• [Aim of the exercise] Transcribe the entire listing below exactly.

• [Listed records]
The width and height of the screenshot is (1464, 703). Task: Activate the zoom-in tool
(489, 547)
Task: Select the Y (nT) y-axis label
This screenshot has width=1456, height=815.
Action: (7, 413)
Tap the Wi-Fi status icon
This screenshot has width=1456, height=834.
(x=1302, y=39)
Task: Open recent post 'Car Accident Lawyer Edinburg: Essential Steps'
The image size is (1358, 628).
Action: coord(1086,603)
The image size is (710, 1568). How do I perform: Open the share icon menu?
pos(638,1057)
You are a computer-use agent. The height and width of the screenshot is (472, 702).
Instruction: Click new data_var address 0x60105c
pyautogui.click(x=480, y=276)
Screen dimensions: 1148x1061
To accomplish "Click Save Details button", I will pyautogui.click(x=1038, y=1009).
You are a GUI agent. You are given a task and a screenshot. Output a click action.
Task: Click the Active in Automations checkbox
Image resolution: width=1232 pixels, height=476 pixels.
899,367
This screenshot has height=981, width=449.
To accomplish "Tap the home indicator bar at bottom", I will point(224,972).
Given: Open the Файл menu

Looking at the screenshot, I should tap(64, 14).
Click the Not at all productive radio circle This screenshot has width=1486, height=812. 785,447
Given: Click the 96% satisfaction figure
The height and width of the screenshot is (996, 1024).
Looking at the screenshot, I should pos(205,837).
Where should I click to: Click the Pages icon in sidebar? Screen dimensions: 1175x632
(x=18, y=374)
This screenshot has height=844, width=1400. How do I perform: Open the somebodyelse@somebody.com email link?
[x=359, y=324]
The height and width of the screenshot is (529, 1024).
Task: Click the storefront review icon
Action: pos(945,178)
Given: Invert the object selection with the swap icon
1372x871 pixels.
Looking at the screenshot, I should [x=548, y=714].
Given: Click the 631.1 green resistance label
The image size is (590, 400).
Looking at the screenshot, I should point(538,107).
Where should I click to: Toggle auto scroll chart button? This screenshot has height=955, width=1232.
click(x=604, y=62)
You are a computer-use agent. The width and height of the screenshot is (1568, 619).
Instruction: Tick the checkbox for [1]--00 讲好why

• [Result of the exercise]
The width and height of the screenshot is (1464, 703). Task: Activate the zoom-in tool
(489, 547)
Task: Select the Y (nT) y-axis label
This screenshot has width=1456, height=815.
Action: (7, 413)
Tap the Wi-Fi status icon
This screenshot has width=1456, height=834.
(x=1302, y=39)
Task: Open recent post 'Car Accident Lawyer Edinburg: Essential Steps'
The image size is (1358, 628).
Action: coord(1086,603)
The image size is (710, 1568). How do I perform: Open the share icon menu?
pos(638,1057)
You are a computer-use agent. The height and width of the screenshot is (472, 702).
Instruction: Click new data_var address 0x60105c
pyautogui.click(x=480, y=276)
Screen dimensions: 1148x1061
To accomplish "Click Save Details button", I will pyautogui.click(x=1038, y=1009).
You are a GUI agent. You are given a task and a screenshot. Output a click action.
Task: Click the Active in Automations checkbox
Image resolution: width=1232 pixels, height=476 pixels.
899,367
This screenshot has height=981, width=449.
To accomplish "Tap the home indicator bar at bottom", I will point(224,972).
Given: Open the Файл menu

Looking at the screenshot, I should tap(64, 14).
Click the Not at all productive radio circle This screenshot has width=1486, height=812. 785,447
Given: Click the 96% satisfaction figure
The height and width of the screenshot is (996, 1024).
Looking at the screenshot, I should pos(205,837).
Where should I click to: Click the Pages icon in sidebar? Screen dimensions: 1175x632
(x=18, y=374)
This screenshot has height=844, width=1400. How do I perform: Open the somebodyelse@somebody.com email link?
[x=359, y=324]
The height and width of the screenshot is (529, 1024).
Task: Click the storefront review icon
Action: pos(945,178)
Given: Invert the object selection with the swap icon
1372x871 pixels.
Looking at the screenshot, I should [x=548, y=714].
Given: Click the 631.1 green resistance label
The image size is (590, 400).
Looking at the screenshot, I should point(538,107).
Where should I click to: Toggle auto scroll chart button? This screenshot has height=955, width=1232.
click(x=604, y=62)
You are a computer-use agent. The width and height of the screenshot is (1568, 619).
Instruction: Tick the checkbox for [1]--00 讲好why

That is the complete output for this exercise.